Draft amendment to patent law a ’sell-out’

Bangkok Post, 8 February 2006

FREE TRADE THAI-US NEGOTIATIONS

Draft amendment to patent law a ’sell-out’

ACHARA ASHAYAGACHAT

Opponents of a free trade area (FTA) agreement with the US have lashed out at the government’s proposed amendment of Thai patent law to facilitate the United States’ patenting of drugs and living organisms in Thailand. They fear it would lead to greater control of the country’s resources by American firms.

The public must closely monitor the move to prevent an abrupt enforcement of the amended patent law in a similar fashion to the government’s alteration of the foreign shareholding law to raise the foreign limit in Thai telecom firms from 25% to 49%. This paved the way for the historic sell-off of Shin Corp to Singapore’s Temasek Holdings, the activists said.

Buntoon Srethasirote, a member of FTA Watch, a civic group monitoring the Thai-US FTA agreement, said the Commerce Ministry had already proposed an amendment to the 1989 Patent Act as demanded by the US.

The draft amendment, which includes an alteration to Article 9 of the law to allow patents on plants and animals, was now awaiting cabinet approval and parliamentary endorsement, he said.

He rejected the government’s assertion that the revised patent system would benefit Thai inventors.

’’It has been proven that the patent law has little benefit for Thai people.

’’For example, in the first 10 years after the [original] law took effect in 1989, only 32 Thai citizens patented their creations, compared to 2,412 foreigners,’’ he said.

The legal amendment was part of US proposals on the protection of intellectual property (IP) rights, which would be included in the Thai-US FTA pact.

The group said US demands for IP rights protection in Thailand were much more ’’extreme’’ than the requirements Washington set for its other FTA partners such as Jordan, Morocco, Singapore, Australia and Chile.
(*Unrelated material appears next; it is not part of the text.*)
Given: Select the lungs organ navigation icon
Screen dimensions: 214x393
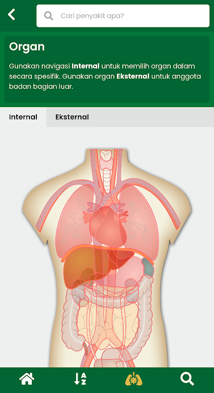Looking at the screenshot, I should point(134,379).
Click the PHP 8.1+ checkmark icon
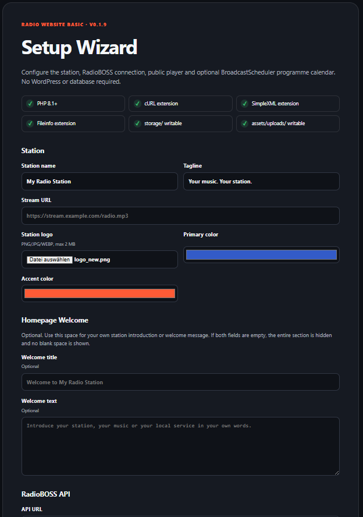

Jiraporn Limpananont, of Chulalongkorn University’s Social Pharmacy Research Unit, said the US proposal tabled for the Thai negotiators was ’’the most greedy and exploitative demand Washington has ever made to a country it calls a ’close ally’.’’

Moreover, only two out of the 12 demands complied with the World Trade Organisation’s (WTO) Agreement on Trade Related Aspects of Intellectual Property Rights.

If the government submitted to Washington’s demands, the public services system, including the 30-baht health care scheme, would completely collapse, Ms Jiraporn said.

The US has demanded Thailand allow it to patent not only drugs but also diagnostic, therapeutic and surgical procedures for the treatment of humans or animals, which would inevitably force Thais to shoulder high medical treatment costs, the pharmacy lecturer said.

The US has also called for a three- to 10-year extension of the patent protection on drugs and agricultural chemical products.

The seventh round of Thai-US FTA negotiations will resume later this month in Hawaii and several civic groups are demanding the government disclose the US proposals prior to the talks.

The Thai team in Hawaii will have a new chief negotiator, commerce permanent secretary Karun Kittisataporn, government spokesman Surapong Suebwonglee announced yesterday. He replaces Nitya Pibulsonggram who resigned after protesters labelled him a ’’US stooge’’ and burnt his effigy during the last round of talks in Chiang Mai in January.

Mr Karun, a veteran civil servant with a masters degree in international economics from Syracuse University in the US, led successful FTA negotiations with Australia and New Zealand last year.